Things to do:
A – In the forum thread below about resetting the BMW E46 inspection lights without a reset tool, list the usernames of everyone who posted.
B – Pick up the forum thread about resetting the E46 inspection lights without a tool, continuing from its final line.

--- begin Document ---

# reset without reset tool



## bluskye (Jul 24, 2002)

A mutual freind of mine who does inspections on bmws to clients said that you dont need a reset tool for e46s to reset the inspection lights. He said that it is a combination of pedal work and key in the ignition movement. We were drinking when i heard this and forgot to ask what was the combination....DOH!! Does anyone know anything about this? he's kinda a geek bmw guy, so i trust he didnt lie about something like this.


----------



## Kaz (Dec 21, 2001)

2001+ E46s do away with the old DLC socket that the reset tool plugs into. Its a combination of odo button presses. It starts with holding down the odo, turning the key to ACC, then doing some other stuff with the button. Forget the exact sequence.

No need to mess with this till your free service interval is up, though.


----------



## powerdrift (May 21, 2002)

Kaz said:


> *2001+ E46s do away with the old DLC socket that the reset tool plugs into. Its a combination of odo button presses. It starts with holding down the odo, turning the key to ACC, then doing some other stuff with the button. Forget the exact sequence.
> 
> No need to mess with this till your free service interval is up, though. *


Does this combo of key presses work with the 2000 e46? if so could you post it or email it to me? My free service interval is over. Thanks


----------



## The HACK (Dec 19, 2001)

powerdrift said:


> *Does this combo of key presses work with the 2000 e46? if so could you post it or email it to me? My free service interval is over. Thanks *


No.


----------



## jaisonline (Mar 24, 2002)

Kaz said:


> *2001+ E46s do away with the old DLC socket that the reset tool plugs into. Its a combination of odo button presses. It starts with holding down the odo, turning the key to ACC, then doing some other stuff with the button. Forget the exact sequence.
> 
> No need to mess with this till your free service interval is up, though. *


does anyone have the exact steps...


----------



## mbr129 (Aug 23, 2002)

jaisonline said:


> *does anyone have the exact steps... *


I saw this several months ago, when I didn't even think I would order my car for a couple of years. Don't know why I saved this paragraph, but I hope it is correct and it helps you out.

Here it is.

"I'm not sure if this was mentioned before but on 2001+ E46 there's no need for a "reset tool" to reset the Service Indicator.

Here's how to do it:

1 Iginition OFF (POS 0)

--- end Document ---
--- begin Provided records ---

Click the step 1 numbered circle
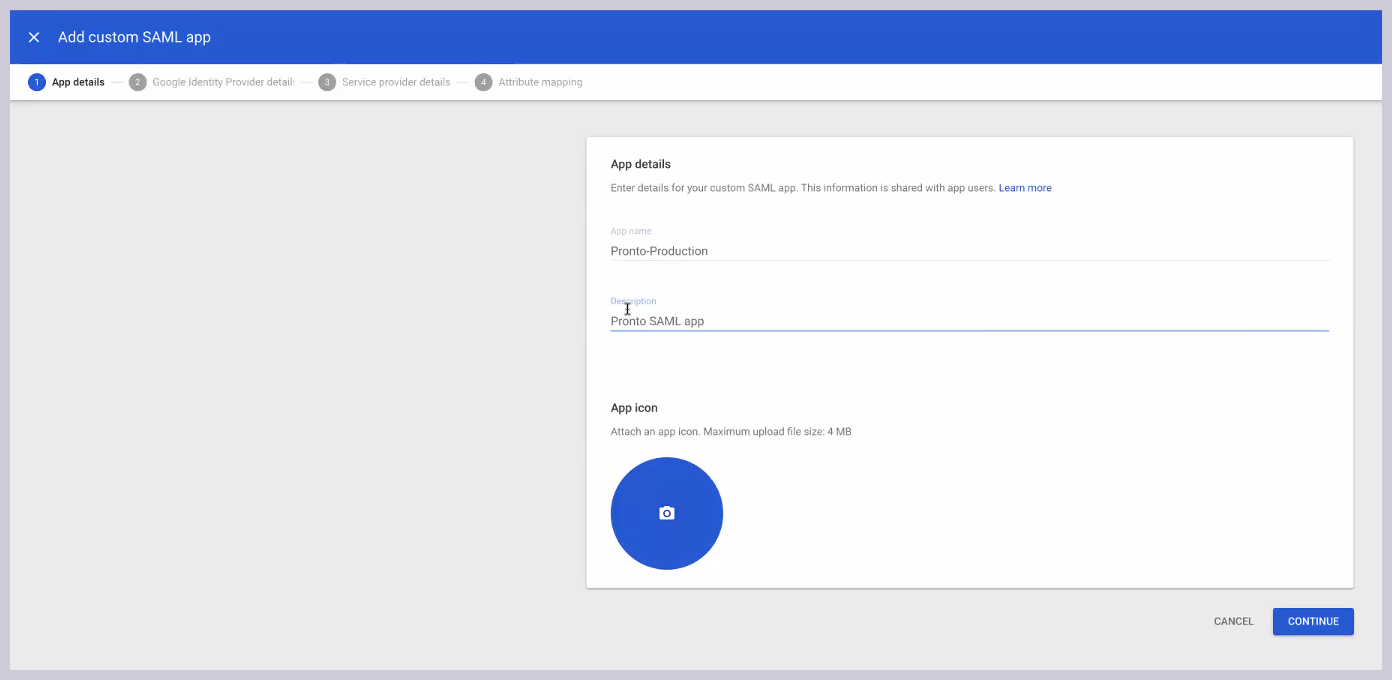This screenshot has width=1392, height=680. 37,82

--- end Provided records ---
--- begin Provided records ---

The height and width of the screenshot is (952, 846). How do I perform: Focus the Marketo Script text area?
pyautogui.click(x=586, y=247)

--- end Provided records ---

Results for each task:
A – bluskye, Kaz, powerdrift, The HACK, jaisonline, mbr129

B –
2 Press and Hold the trip odometer button while turning key to position 1 (ACCESSORY)

3 Keep the button depressed (about 5 secs.) until you see "Oil Service" or "Inspection" with "Reset" or "Re" in the display

4 Press the button again and hold for approx. 5 secs. until "Reset" or "Re" flashes

5 While the display is flashing, briefly press the button again to reset the Service Interval. After the display has shown the new interval you should see "END SIA" for about 2 secs. "


----------



## Ron Stygar (Mar 31, 2002)

*See pics*



jaisonline said:


> *does anyone have the exact steps... *


----------



## powerdrift (May 21, 2002)

In beating a dead horse to death...... I also found this.... was told that it will work with some 2000 e46 (post 9/99 models). :dunno:


----------



## powerdrift (May 21, 2002)

Ok, I just confirmed it. It works on my car. I have a 2000 323i that was built on 9/99. :thumbup: 

I had to hold the button down longer than 5 sec tho. After turning the key to position 1, I got to the "hidden" menu selection.... but then after about 7 or 8 sec, the word rESET popped up. Woo hoo, now I can save that $50 I was gonna spend on the reset tool 

Hack, you might want to attempt it one more time if you have a post 9/99 model


----------



## Marshall (Mar 8, 2004)

*Reseting Oil Service and Inspection Indicator*



mbr129 said:


> I saw this several months ago, when I didn't even think I would order my car for a couple of years. Don't know why I saved this paragraph, but I hope it is correct and it helps you out.
> 
> Here it is.
> 
> ...


----------



## Marshall (Mar 8, 2004)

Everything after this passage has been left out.